Content for  TS 33.503  Word version:  18.3.0

This clause describes the security requirements and the procedures that are specifically applied to 5G ProSe UE-to-Network Relay communication defined in TS 23.304. The security requirements for 5G ProSe Layer-3 UE-to-Network Relay and 5G ProSe Layer-2 UE-to-Network Relay are different and are defined in clause 6.3.3 and clause 6.3.4 respectively. There are two security mechanism options for 5G ProSe UE-to-Network Relay: security procedure over User Plane as defined in clause 6.3.3.2 and security procedure over Control Plane as defined in clause 6.3.3.3. The 5G ProSe remote UE and 5G ProSe UE-to-Network Relay determine the security mechanism based on the Control Plane Security Indicator associated with the RSC, the Control Plane Security Indicator and the associated RSC are specified in clause 5.1.4.3.2 of TS 23.304. The functionality in this clause is supported by both 5G ProSe-enabled UEs for commercial services and public safety.

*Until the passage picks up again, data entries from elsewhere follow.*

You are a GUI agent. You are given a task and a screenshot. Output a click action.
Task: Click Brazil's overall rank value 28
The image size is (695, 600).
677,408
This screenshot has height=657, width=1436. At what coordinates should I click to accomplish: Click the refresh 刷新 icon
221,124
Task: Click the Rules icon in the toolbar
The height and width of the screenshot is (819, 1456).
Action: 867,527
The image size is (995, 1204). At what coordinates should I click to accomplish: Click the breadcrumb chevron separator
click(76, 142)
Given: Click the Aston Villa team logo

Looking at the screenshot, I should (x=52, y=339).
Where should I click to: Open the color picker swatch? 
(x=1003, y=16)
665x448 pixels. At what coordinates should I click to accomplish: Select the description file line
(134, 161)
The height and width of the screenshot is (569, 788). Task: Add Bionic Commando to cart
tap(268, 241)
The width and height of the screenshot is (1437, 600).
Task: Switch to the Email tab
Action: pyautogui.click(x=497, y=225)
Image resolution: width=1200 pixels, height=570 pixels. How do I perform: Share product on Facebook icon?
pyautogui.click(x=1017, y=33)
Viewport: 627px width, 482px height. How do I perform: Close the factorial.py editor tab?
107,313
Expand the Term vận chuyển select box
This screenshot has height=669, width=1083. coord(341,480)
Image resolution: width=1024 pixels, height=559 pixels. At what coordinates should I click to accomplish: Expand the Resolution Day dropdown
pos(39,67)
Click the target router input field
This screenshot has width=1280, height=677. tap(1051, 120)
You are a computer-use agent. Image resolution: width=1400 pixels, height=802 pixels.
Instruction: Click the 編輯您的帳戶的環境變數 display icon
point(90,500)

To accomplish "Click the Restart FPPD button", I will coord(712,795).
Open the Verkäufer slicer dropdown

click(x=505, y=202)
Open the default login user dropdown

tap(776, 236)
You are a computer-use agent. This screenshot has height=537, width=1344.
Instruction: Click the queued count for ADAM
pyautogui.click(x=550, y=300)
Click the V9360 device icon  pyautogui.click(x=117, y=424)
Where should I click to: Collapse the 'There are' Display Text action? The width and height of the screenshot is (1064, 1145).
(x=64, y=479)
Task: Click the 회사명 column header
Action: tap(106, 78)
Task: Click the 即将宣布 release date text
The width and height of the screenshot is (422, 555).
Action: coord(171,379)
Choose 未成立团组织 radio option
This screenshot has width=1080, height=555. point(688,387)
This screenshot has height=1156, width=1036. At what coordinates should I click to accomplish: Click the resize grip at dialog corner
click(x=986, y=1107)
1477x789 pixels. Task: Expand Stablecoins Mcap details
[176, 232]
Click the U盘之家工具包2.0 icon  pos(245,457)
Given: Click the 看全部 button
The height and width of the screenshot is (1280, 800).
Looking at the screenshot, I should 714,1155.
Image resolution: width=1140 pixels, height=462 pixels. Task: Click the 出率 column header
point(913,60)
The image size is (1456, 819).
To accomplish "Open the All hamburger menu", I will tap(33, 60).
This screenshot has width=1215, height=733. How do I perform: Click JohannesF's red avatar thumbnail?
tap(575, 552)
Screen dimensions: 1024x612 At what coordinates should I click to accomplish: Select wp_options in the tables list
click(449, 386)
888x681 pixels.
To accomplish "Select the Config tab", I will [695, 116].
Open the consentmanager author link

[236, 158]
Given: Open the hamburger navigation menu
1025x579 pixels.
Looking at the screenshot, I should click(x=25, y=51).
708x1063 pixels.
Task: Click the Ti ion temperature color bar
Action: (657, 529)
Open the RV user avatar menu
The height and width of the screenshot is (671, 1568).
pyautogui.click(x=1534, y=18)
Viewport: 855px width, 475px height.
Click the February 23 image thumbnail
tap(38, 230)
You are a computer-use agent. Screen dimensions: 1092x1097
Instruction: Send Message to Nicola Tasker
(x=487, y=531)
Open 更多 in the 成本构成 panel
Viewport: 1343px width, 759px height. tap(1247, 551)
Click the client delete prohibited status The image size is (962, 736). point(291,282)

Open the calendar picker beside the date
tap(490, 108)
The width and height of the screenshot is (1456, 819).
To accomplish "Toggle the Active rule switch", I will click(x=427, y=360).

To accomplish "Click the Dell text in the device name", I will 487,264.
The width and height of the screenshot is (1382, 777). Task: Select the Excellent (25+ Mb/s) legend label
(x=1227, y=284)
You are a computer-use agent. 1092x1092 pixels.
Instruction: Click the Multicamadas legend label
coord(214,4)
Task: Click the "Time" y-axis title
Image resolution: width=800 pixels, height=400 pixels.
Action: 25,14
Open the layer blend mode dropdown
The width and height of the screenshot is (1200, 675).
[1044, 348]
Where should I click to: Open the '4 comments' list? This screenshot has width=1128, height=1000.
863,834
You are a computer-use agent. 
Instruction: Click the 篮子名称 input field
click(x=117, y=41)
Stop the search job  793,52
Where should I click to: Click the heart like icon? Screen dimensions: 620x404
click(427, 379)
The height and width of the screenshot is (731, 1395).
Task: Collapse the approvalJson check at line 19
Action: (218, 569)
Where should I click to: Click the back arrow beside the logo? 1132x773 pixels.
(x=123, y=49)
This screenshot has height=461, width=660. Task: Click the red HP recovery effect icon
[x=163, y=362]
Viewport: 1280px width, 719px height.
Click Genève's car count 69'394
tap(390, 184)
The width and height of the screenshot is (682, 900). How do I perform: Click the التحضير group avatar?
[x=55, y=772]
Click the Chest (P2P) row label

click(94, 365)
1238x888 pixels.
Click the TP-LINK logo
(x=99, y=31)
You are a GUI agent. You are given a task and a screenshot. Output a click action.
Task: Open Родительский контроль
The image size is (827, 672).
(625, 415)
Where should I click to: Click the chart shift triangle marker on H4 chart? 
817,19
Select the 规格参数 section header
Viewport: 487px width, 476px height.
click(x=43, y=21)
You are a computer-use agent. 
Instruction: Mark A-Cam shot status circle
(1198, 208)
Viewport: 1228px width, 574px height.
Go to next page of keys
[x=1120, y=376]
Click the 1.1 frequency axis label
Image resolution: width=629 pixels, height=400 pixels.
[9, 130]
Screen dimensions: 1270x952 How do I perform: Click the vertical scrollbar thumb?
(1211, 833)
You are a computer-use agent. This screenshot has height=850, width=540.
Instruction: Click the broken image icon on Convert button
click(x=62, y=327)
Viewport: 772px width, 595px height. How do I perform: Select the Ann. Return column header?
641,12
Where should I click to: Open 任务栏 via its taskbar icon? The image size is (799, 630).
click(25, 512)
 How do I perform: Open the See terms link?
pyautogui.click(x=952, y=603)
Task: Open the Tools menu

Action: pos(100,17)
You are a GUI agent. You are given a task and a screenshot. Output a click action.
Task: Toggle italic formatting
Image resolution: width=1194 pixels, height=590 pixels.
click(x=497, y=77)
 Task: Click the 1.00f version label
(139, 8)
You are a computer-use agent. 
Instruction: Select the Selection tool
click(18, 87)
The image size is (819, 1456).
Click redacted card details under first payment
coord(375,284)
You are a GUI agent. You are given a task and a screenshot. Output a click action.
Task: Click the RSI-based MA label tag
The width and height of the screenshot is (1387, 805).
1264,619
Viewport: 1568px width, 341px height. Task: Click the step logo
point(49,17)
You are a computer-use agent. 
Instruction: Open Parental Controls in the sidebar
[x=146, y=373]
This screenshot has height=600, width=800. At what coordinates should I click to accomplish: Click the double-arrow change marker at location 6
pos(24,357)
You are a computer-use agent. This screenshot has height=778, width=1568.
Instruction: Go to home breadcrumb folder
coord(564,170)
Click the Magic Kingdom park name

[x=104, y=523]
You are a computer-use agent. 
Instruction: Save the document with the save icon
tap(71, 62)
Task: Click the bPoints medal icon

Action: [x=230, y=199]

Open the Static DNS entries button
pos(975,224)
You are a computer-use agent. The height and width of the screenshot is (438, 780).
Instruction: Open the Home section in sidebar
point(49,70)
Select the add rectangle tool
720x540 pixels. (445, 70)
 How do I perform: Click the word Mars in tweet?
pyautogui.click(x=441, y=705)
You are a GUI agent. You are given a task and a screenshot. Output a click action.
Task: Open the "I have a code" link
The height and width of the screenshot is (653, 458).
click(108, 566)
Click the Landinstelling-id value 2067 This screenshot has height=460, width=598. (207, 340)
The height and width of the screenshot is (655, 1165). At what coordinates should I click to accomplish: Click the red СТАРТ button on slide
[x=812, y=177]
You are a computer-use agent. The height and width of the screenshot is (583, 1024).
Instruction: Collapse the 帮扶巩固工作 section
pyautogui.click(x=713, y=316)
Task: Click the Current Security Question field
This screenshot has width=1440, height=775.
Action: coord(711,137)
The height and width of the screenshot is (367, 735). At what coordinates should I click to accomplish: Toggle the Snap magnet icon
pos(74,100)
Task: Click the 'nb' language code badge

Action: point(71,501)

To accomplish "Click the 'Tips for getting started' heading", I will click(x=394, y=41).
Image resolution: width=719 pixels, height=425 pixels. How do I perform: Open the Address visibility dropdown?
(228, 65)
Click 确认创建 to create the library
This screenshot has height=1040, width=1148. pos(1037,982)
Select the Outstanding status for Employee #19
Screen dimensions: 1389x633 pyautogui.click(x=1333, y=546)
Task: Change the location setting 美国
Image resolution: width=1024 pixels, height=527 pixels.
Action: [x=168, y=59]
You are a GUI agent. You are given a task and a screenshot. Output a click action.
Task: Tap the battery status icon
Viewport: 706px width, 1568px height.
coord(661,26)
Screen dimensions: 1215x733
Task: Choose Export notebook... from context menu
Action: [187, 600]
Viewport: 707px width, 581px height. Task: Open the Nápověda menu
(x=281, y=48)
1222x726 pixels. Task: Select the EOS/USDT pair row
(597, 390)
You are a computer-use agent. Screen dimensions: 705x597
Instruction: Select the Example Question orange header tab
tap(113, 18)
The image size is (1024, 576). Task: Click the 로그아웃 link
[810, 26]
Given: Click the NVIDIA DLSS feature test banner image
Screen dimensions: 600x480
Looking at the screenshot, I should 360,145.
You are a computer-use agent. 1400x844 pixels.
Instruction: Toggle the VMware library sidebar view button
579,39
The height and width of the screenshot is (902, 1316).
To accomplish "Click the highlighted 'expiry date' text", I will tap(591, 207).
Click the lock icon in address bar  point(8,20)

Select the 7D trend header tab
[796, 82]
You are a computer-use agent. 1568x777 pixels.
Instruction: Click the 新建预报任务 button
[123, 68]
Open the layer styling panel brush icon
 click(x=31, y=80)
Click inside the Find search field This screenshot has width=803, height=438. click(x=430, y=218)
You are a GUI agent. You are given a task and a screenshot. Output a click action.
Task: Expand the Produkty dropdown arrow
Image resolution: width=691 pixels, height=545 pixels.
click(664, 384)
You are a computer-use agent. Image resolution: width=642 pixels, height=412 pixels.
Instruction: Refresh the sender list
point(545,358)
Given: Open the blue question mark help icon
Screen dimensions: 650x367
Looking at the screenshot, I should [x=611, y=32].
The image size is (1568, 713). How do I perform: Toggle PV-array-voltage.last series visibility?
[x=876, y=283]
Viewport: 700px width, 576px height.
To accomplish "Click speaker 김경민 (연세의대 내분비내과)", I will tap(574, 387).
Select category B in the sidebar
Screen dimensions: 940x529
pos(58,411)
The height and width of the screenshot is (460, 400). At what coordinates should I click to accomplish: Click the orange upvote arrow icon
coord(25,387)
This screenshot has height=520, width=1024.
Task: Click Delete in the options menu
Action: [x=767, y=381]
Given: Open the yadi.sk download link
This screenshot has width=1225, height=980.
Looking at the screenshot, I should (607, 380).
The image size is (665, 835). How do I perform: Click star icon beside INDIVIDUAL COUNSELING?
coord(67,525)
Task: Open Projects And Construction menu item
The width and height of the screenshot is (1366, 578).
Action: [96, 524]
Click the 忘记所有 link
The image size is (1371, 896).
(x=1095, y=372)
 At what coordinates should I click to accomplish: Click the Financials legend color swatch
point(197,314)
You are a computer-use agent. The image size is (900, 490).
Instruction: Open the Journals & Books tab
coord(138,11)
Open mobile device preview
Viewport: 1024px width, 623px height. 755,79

The following security requirements apply to both 5G ProSe Layer-3 UE-to-Network Relay and 5G ProSe Layer-2 UE-to-Network Relay:

• The 5G System shall support the authorization of the UE as a 5G ProSe UE-to-Network Relay in the 5G ProSe UE-to-Network Relay scenario.
• The 5G System shall support the authorization of the UE as a 5G ProSe Remote UE in the 5G ProSe UE-to-Network Relay scenario.
• For UE-to-Network Relay discovery, the security requirements in clause 6.1.2 apply.
• The 5G System shall support a secure means to establish a PC5 link between the 5G ProSe Remote UE and the 5G ProSe UE-to-Network Relay.
• The 5G System shall support confidentiality protection, integrity protection and replay protection for secure communication between the 5G ProSe Remote UE and the network via 5G ProSe UE-to-Network Relays.
• PC5 signalling integrity security policy is set to "REQUIRED" for the 5G ProSe Remote UE and the 5G ProSe UE-to-Network Relay.
• The 5G ProSe Remote UE shall establish a different PC5 security context with each different 5G ProSe UE-to-Network Relay and for each different Relay Service Code. It shall also be possible to establish a PC5 security context when the 5G ProSe Remote UE is out of coverage.